摘要: 利用卷积神经网络对行人图像提取一个简单的全局特征,在复杂的行人重识别任务中无法获得令人满意的结果。局部特征学习的方式有助于获取更丰富的人体特征,但往往需要图像中的人体具有良好的空间对齐,而且,将人体各部分特征输入到独立的分支学习局部信息,忽略了人体各部分特征间的相关性,限制模型的性能提升。在此背景下,提出了一种新的多尺度特征学习算法,结合全局与局部特征学习得到更好的行人表示,提升复杂场景下模型的识别能力。对骨干网络不同深度输出的行人特征图,通过特征对齐模块对其执行空间变换,实现行人特征在空间上的矫正和对齐,进一步增强模型的泛化性能。在公开的大型行人重识别数据集上,与当前一些流行的方法进行了比较,验证了所提方法的有效性。

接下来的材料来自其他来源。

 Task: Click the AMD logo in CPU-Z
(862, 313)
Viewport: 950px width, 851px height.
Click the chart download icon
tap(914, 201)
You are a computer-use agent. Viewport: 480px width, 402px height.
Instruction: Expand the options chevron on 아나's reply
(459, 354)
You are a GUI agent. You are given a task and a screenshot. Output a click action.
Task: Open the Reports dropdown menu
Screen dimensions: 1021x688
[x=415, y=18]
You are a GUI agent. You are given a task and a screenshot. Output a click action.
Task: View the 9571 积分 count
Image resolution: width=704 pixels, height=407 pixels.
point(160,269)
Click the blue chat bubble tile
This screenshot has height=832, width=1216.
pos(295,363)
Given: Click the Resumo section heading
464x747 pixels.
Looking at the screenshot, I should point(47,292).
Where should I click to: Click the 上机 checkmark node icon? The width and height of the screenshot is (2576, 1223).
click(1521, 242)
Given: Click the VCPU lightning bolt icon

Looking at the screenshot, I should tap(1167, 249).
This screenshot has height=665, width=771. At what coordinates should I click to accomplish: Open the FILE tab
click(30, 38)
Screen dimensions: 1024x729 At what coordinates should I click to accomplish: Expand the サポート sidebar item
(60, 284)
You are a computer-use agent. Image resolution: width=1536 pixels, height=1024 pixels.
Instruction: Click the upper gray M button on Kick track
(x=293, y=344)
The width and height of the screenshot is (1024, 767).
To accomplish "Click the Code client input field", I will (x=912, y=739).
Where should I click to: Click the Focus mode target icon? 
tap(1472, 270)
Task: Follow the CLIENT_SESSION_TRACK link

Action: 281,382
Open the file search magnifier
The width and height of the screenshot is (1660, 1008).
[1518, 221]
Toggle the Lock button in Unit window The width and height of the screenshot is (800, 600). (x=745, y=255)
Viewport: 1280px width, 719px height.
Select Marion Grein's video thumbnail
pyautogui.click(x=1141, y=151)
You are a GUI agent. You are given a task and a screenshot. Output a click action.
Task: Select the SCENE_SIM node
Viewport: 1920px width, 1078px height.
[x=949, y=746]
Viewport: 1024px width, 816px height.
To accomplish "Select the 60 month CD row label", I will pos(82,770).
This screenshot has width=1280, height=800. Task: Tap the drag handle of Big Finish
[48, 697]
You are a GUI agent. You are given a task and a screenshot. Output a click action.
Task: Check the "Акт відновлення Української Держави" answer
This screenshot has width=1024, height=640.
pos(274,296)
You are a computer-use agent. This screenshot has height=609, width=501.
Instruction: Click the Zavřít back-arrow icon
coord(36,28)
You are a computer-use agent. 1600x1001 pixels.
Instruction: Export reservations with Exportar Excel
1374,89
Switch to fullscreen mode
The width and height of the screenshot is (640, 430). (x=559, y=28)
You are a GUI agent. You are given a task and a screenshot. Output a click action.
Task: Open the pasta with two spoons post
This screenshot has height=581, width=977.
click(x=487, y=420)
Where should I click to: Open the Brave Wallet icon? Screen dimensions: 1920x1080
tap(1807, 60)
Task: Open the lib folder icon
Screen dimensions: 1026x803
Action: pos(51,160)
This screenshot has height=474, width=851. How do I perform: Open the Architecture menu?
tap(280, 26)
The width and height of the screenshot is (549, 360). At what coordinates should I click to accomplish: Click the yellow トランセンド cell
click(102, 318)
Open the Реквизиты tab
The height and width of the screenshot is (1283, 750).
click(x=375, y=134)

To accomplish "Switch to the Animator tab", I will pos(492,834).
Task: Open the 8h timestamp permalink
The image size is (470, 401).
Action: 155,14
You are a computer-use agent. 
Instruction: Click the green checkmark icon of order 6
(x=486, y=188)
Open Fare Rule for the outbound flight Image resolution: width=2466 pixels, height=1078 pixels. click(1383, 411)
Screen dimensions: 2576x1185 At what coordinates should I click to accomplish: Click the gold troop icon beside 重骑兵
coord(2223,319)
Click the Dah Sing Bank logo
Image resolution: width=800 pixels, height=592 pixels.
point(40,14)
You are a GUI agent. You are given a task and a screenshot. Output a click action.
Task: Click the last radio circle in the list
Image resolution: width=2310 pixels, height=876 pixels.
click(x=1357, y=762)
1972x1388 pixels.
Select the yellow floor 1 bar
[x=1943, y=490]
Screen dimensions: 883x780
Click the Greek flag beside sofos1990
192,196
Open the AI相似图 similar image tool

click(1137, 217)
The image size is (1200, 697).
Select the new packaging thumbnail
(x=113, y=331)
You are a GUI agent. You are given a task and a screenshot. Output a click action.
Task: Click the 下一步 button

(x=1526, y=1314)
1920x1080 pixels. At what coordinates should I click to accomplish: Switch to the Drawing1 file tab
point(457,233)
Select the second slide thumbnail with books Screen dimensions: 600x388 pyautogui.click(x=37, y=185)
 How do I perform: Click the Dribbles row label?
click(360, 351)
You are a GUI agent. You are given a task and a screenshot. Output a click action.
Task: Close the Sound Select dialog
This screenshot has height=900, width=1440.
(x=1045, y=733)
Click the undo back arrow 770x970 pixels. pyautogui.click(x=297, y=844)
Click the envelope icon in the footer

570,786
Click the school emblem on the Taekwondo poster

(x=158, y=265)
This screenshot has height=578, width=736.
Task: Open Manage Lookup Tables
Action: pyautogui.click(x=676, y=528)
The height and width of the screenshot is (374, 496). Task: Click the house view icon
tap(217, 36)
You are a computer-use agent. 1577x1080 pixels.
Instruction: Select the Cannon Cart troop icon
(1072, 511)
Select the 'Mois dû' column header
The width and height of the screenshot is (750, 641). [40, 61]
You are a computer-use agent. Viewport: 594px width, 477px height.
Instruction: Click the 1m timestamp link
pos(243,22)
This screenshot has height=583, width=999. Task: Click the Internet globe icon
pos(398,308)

关键词: 深度学习, 卷积神经网络, 行人重识别, 多尺度特征学习, 行人对齐

Abstract: A simple global feature extracted by convolution neural network from the pedestrian image can not get satisfactory results in the complex person re-identification task. Local feature learning is helpful to obtain more abundant human features, but it often requires the human bodies in the images to have a good spatial alignment. Moreover, the features of each part of the human body are input into independent branches to learn local information, which ignores the correlation between the features of each part of the human body and limits the performance improvement of the model. Based on this background, a new multi-scale feature learning algorithm is proposed, which combines global and local feature learning to get better pedestrian representation and improve the recognition ability of the model in complex scenes. In order to realize the spatial correction and alignment of human feature maps, the feature alignment module is used to perform spatial transformation on the feature maps from different depths of the backbone network, and further enhances the generalization performance of the model. Compared with some popular methods, the proposed method achieves excellent performance on the large public person re-identification datasets.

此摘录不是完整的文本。